As pessoas ficam me dizendo que sou louca, que não sou normal.
Ora, é óbvio, que quem é louca não pode ser normal. Mas, "quem é genial nunca é descrito como normal", já dizia a Rita Lee. O negócio é que eu estou cheia de ter que ficar me comportando com normalidade. Cheia dessa sociedade hipócrita, cheia de preconceitos e frescuras, que faz a gente desempenhar um papel o tempo todo.
A linha que separa a minha loucura e a minha normalidade é tão tênue que a ultrapasso sempre.
Quando acho que estou agindo como uma pessoa normal, eu estou sendo louca e, quando penso estar fazendo uma loucura qualquer, eu estou sendo normal. E, sabe o que é o melhor, eu nem me dou mais conta disso.
Eu não sei me difinir, já disse isso, e nem sei se quero.
Definição é pra pessoas que procuram a aceitação dos outros.
"Eu sou assim, portanto, me aceite do meu jeito".
Eu, como sou cheia de jeitos e totalmente bipolar, experimento muitas maneiras de ser e adoro isso. Tudo bem, às vezes, eu surto e, às vezes, enlouqueço quem convive comigo.
Sei as coisas que gosto, que não gosto, que me alegram e que me fazem sofrer. Hoje, pelo menos, eu sei de tudo isso.
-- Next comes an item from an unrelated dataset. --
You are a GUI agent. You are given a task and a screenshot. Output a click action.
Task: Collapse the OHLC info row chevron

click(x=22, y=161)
Amanhã, talvez eu mude de idéia, vai saber.
Uma vez li que a medida que o tempo passa vamos ficando acomodados. Não acredito. Nós já nascemos acomodados. Ninguém gosta de mudanças. Ninguém gosta de largar as coisas que gosta ou as coisas habituais e ir morar no Taiti, viver numa cabana e dormir numa rede. (Será?!!!!). E é muito bom ficar acomodado em plena terça-feira.
Aqui em Brasília inventaram um feriado maluco por causa dos Arabes. Hoje tive uma noção absurda que gosto muito dos arabes. Eles são pessoas legais pois surgem do nada na cidade das pessoas, paralizam o transito, obrigam o presidente a dar um feriado sem muita justificativa e deixa a gente sem aula. Povo legal esse.
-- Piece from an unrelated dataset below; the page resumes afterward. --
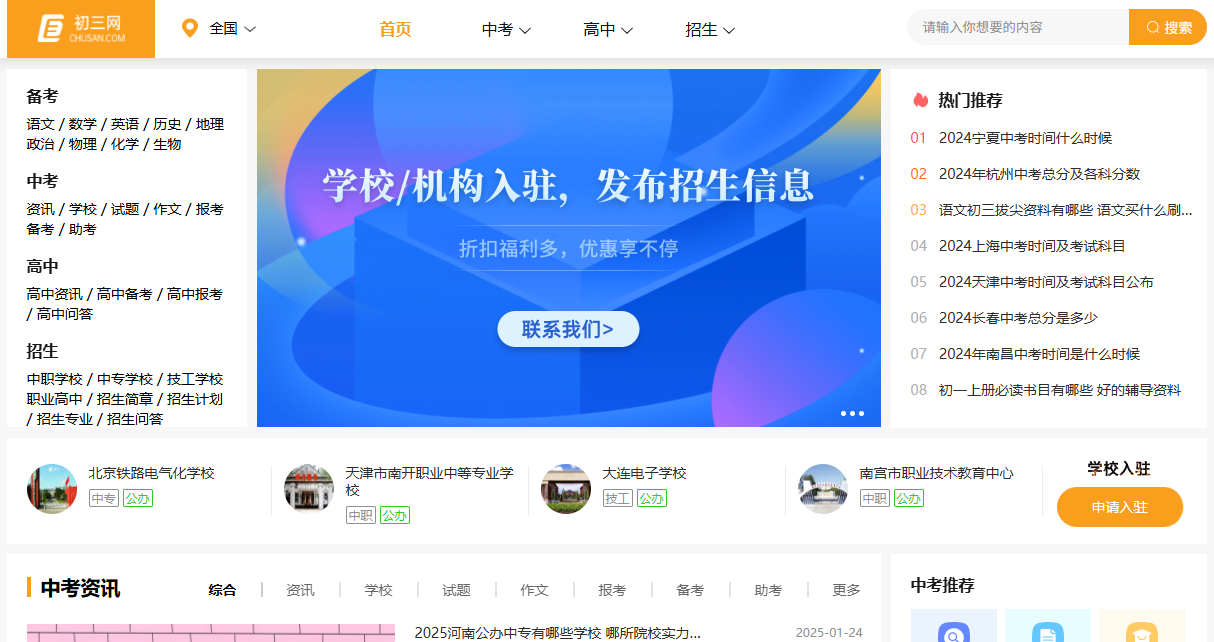Expand the 中考 navigation dropdown
This screenshot has width=1214, height=642.
point(504,31)
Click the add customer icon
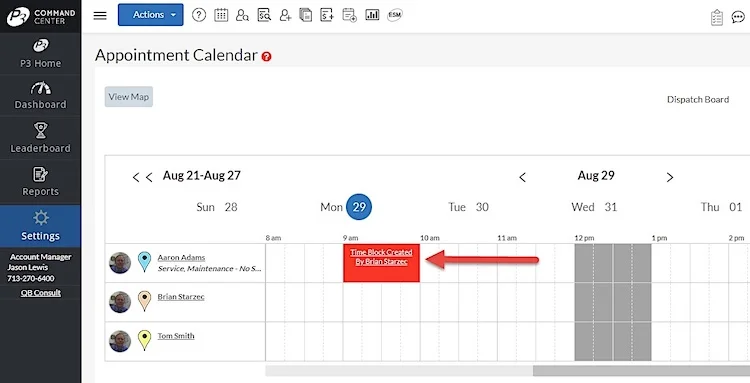 tap(286, 15)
Resumindo, como dormi no Ricardo ontem (a rotatividade agora anda justa) ele dormiu aqui hoje, e feriado serve mesmo para nos enfiarmo em baixo de cobertores cheios de chocolates e cigarrinhos gostosos e uma boa dose de filmes de locadora. Uma verdadeira delicia de dia. Mas voltando a pauta de hoje, ser ou não acomodado, e já que eu estava falando de mudanças, por mais que a idéia seja boa, na hora de executá-la... Ah! é nessa hora que trememos nas bases e percebemos que não somos tão corajosos como pensamos ser.
Mudar é difícil.
E mesmo que as coisas sejam ruins é difícil desvincilhar-se delas. Só que o mundo não é feito somente de merda e, quando não fazemos nada para melhorar aquilo que nos incomoda, quando fazemos da nossa acomodação uma proteção contra o desconhecido, quando isso acontece, todos saem perdendo.
Na hora da mudança, pensamos em tudo. Menos no que realmente queremos. Pensamos na família, nos amigos e até no papagaio. Pensamos na saudade que sentiremos, nas coisas que deixaremos para trás. E, principalmente, pensamos no novo, no desconhecido. Esse monstro que nos assusta.
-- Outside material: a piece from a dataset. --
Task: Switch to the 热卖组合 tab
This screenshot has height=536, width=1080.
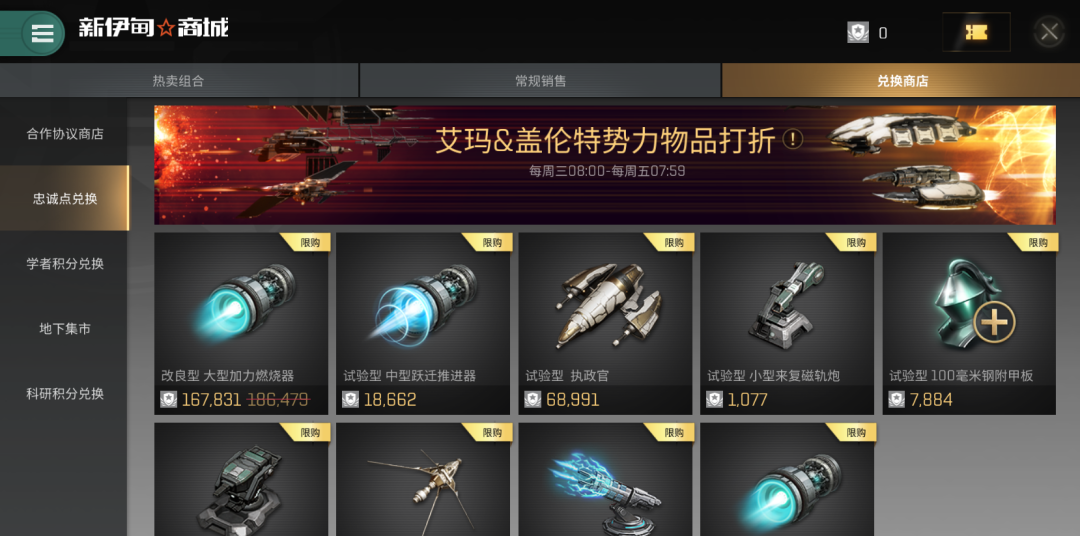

Acredito (HOJE!!!) que mudanças fazem parte de nós. Quando não as fazemos, a vida, às vezes, nos obriga. E sofremos apenas quando não as aceitamos. E o pior é que raramente aceitamos. Meu plano era me engajar numa ONG e viajar o mundo com uma mochila nas costas. O problema é que tenho que cuidar da minha filha, pintar o cabelo e não tenho uma mochila.